## Excerpted text
Last edited: April 18, 2004


Singapore May Lift Ban on Gay Activist Groups

Agence France-Presse, January 7, 2004

http://www.emedia.com.my/Current_News/NST/Thursday/World/20040108081222/Article/indexb_html

By Amir Hafizi

Singapore’s increasingly tolerant approach to gay rights has gained momentum with Deputy Prime Minister Lee Hsien Loong indicating a ban on gay activist groups may soon be lifted.

In a speech on Tuesday to the Harvard Club, Lee said the emergence of gay rights organisations, along with other interest groups, would be tolerated as the government moved to ease curbs on political and social freedoms.

“There will be other groups formed, I’m quite sure, to campaign for specific issues, gay rights for example, and that is a sensitive one,” Lee said after the speech, according to the Straits Times yesterday.

Homosexual acts are still outlawed in Singapore but the Government’s greater tolerance for gays was highlighted last year when Prime Minister Goh Chok Tong said they were allowed to work in the public service.

Singapore’s first ever help centre catered specifically for gays also opened last month, offering phone counselling services and medical and legal advice.

And the city-state is gaining a reputation as a gay entertainment hub with several gay-friendly clubs, karaoke pubs, saunas, restaurants and fashion outlets.

People Like Us, one of the earliest gay groups formed here in 1992, tried unsuccessfully to register as a society under the Societies Act in 1997.

Goh said in July 2003 that although the Government intended to relax its attitude to homosexuality, it would not be decriminalised because of opposition from the Muslim community and the majority of other Singaporeans.

“The heartlanders are still conservative. You can call it double-standard but sometimes it is double-standard. They are conservative,” he said.

“And for the Muslims, it’s religion, it’s not the law. Islam openly says the religion is against gay practice.”

[Dataset entries]
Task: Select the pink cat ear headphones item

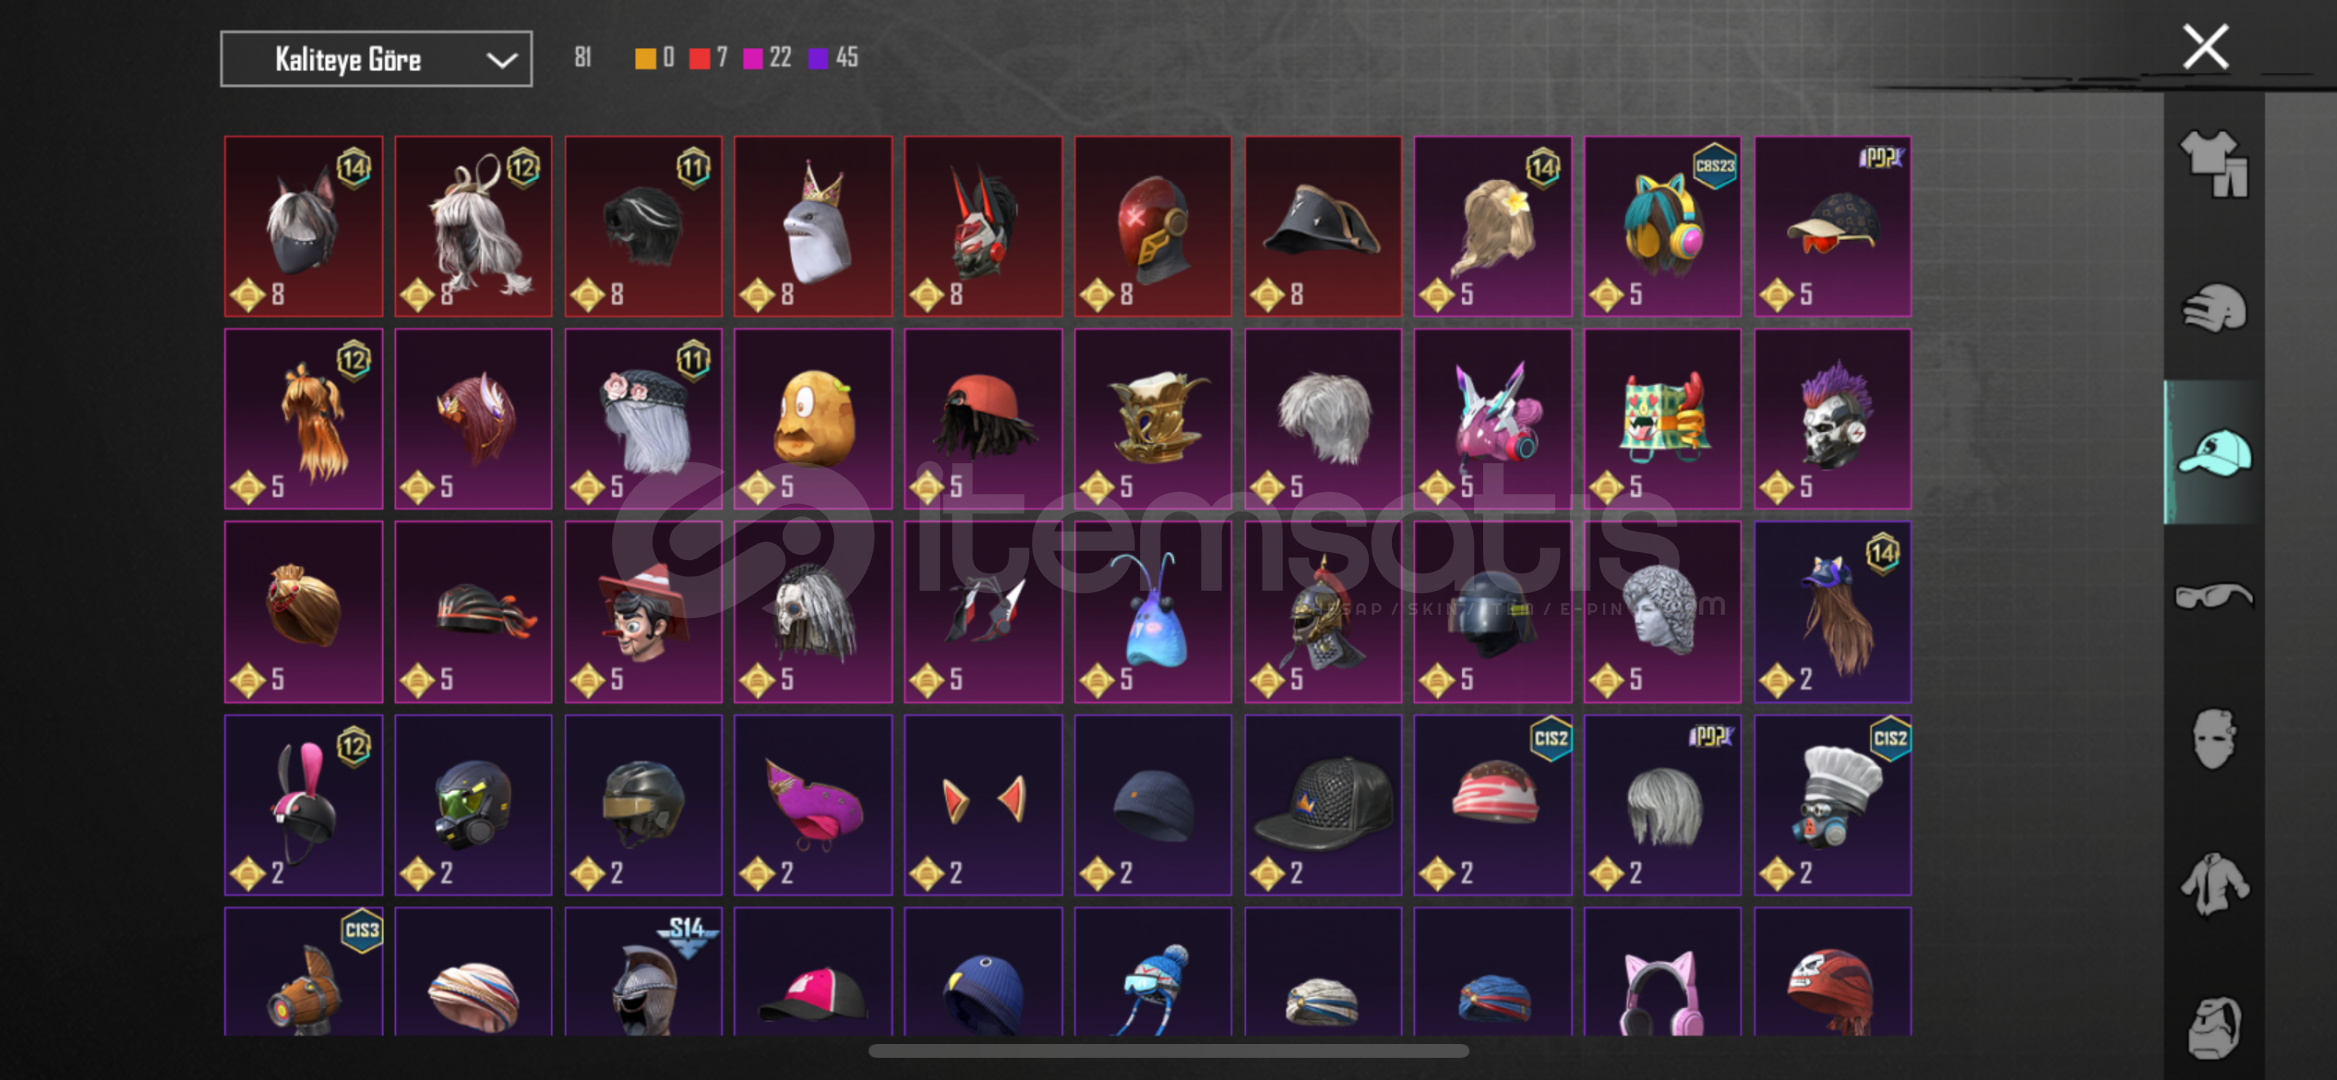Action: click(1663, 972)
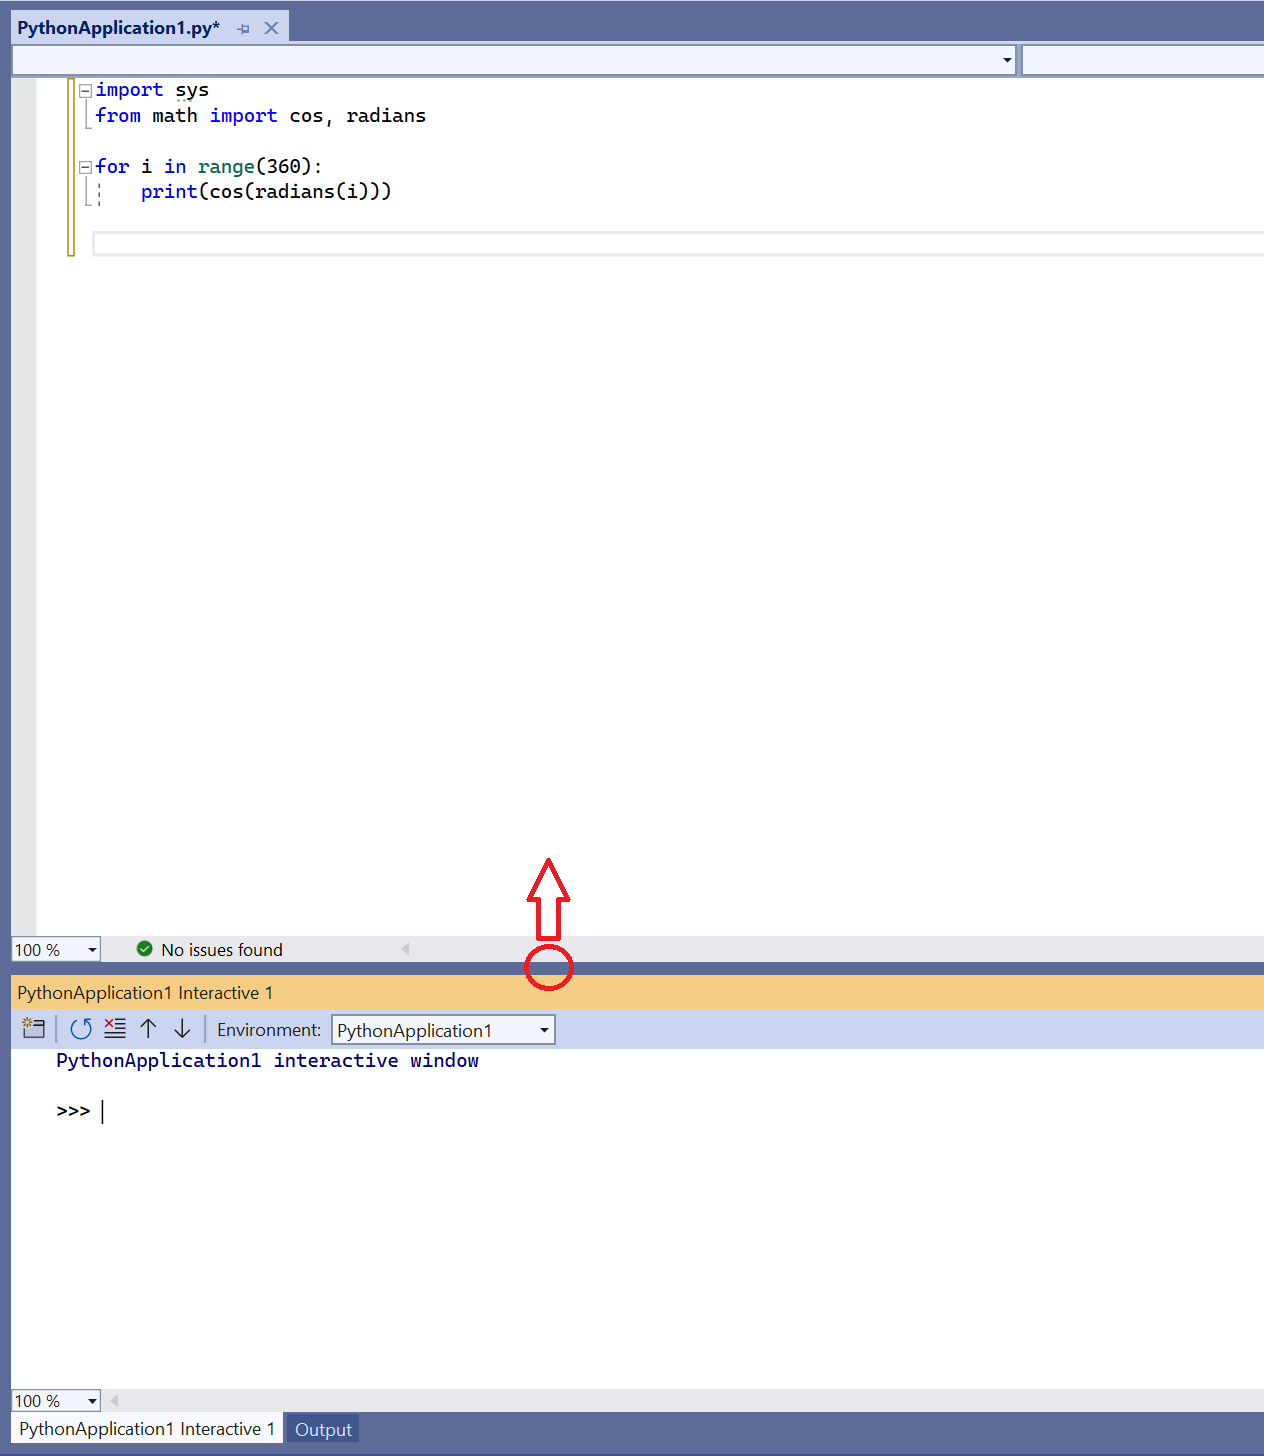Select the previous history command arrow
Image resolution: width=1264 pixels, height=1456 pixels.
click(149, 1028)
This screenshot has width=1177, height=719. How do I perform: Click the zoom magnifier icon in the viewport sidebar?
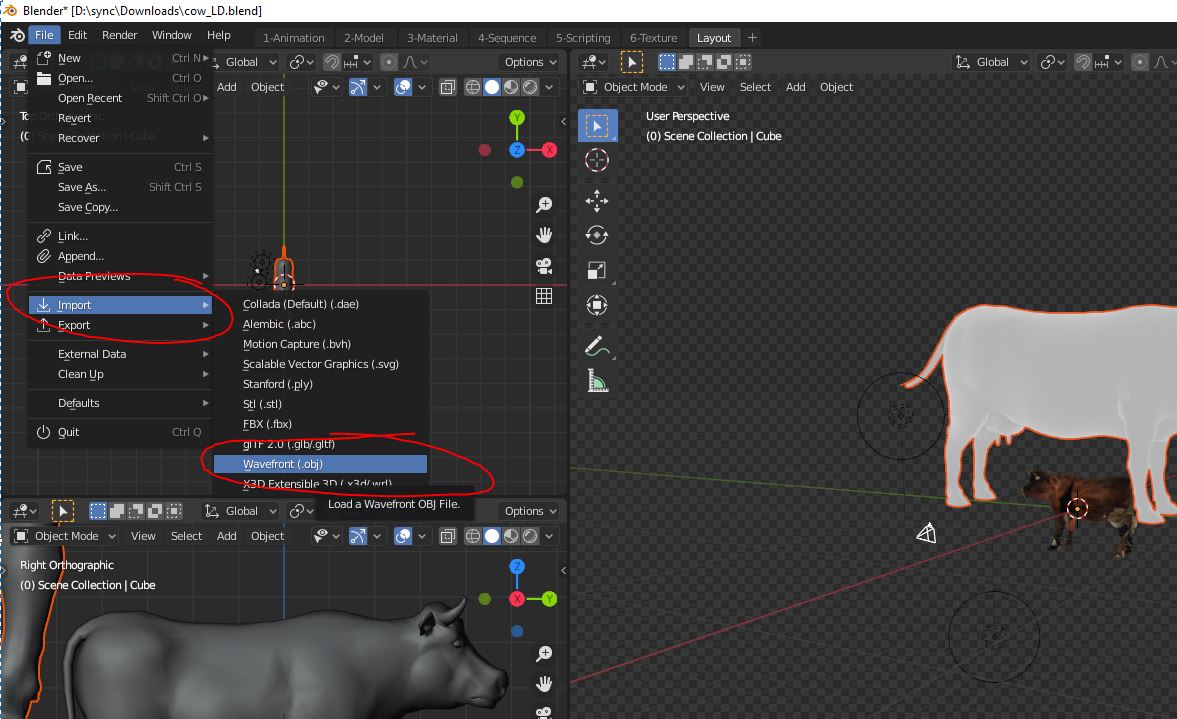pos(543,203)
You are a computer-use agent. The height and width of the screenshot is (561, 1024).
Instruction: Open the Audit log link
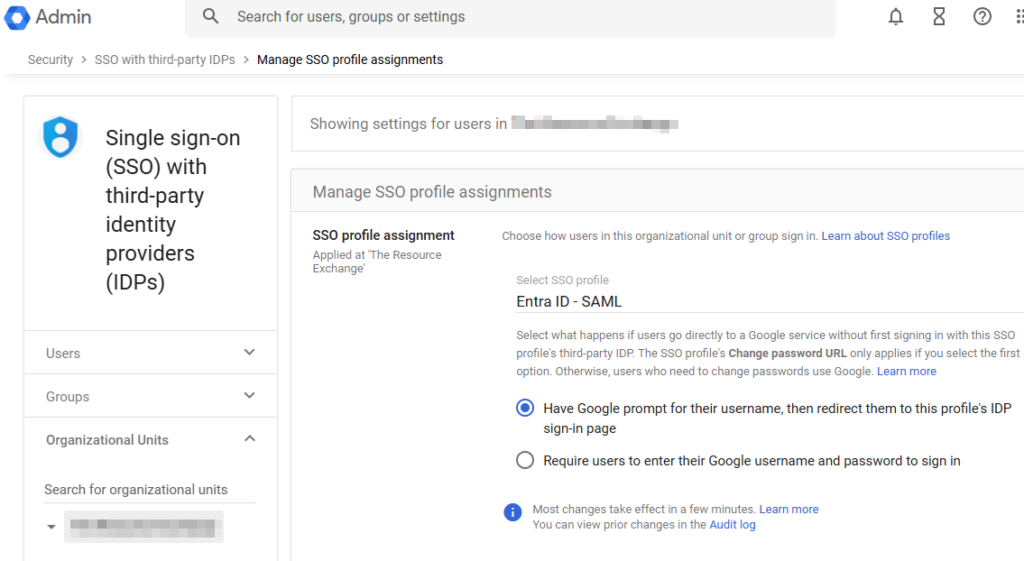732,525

## Task details
Answer these questions using the news report on Singapore's ban on gay activist groups:
1. To what audience did Lee Hsien Loong give his Tuesday speech?
2. In what year was People Like Us formed?
3. What services does Singapore's first help center for gays offer?

## Your solution
1. The Harvard Club
2. 1992
3. Phone counseling, along with medical and legal advice